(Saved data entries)
+--

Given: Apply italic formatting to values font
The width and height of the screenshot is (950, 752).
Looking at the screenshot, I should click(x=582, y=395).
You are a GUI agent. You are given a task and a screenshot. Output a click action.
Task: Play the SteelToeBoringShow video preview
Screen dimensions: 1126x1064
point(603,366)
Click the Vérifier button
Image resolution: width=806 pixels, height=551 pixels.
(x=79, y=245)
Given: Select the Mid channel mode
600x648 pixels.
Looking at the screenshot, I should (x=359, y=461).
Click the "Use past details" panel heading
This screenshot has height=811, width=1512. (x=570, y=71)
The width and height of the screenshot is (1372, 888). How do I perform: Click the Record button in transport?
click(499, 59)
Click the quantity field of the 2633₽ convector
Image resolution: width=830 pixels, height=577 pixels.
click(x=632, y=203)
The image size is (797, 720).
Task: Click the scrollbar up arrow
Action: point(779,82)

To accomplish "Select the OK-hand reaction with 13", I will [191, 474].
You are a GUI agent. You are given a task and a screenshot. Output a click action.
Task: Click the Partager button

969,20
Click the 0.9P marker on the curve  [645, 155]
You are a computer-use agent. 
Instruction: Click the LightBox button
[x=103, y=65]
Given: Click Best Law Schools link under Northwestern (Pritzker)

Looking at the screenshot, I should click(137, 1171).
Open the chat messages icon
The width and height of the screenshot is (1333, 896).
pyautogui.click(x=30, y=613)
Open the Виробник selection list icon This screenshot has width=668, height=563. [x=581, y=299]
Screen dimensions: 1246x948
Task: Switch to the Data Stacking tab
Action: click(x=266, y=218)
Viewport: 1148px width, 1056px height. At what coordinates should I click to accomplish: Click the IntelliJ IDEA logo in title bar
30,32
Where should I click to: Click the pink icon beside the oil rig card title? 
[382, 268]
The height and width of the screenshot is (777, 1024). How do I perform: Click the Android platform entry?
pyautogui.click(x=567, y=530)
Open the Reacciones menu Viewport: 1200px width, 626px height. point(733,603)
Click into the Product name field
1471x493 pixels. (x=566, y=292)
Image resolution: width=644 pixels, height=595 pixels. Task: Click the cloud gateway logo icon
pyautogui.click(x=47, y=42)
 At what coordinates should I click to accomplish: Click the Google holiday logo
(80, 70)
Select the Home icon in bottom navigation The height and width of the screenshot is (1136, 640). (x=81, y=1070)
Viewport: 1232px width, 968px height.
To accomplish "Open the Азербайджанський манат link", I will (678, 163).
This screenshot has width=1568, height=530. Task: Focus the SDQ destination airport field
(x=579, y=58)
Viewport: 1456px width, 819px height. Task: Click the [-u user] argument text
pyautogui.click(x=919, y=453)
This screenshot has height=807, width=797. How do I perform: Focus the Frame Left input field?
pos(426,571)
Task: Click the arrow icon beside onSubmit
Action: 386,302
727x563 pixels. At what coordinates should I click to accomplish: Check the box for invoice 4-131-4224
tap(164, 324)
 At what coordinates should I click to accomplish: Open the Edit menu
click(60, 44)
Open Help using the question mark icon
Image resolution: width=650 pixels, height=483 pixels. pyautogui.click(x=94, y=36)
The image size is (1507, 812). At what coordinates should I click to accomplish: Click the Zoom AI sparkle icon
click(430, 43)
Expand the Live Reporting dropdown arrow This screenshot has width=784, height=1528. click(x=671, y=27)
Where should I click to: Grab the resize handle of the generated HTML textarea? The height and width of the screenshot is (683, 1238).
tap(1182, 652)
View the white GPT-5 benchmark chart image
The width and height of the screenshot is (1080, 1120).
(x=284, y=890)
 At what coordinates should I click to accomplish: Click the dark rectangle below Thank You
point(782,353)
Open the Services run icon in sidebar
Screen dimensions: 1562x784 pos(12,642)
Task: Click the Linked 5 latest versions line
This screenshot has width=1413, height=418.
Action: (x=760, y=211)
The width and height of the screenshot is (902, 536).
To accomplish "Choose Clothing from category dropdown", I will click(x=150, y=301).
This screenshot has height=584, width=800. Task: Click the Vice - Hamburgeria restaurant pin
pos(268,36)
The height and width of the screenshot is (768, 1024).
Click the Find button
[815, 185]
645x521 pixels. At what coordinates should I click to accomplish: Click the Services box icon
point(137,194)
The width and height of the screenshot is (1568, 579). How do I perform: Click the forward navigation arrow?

+--

Exercise details —
Please return the lines above exactly, from the first one down to the line with "Task: Play the", and stop after that line.

Problem solution —
Given: Apply italic formatting to values font
The width and height of the screenshot is (950, 752).
Looking at the screenshot, I should click(x=582, y=395).
You are a GUI agent. You are given a task and a screenshot. Output a click action.
Task: Play the SteelToeBoringShow video preview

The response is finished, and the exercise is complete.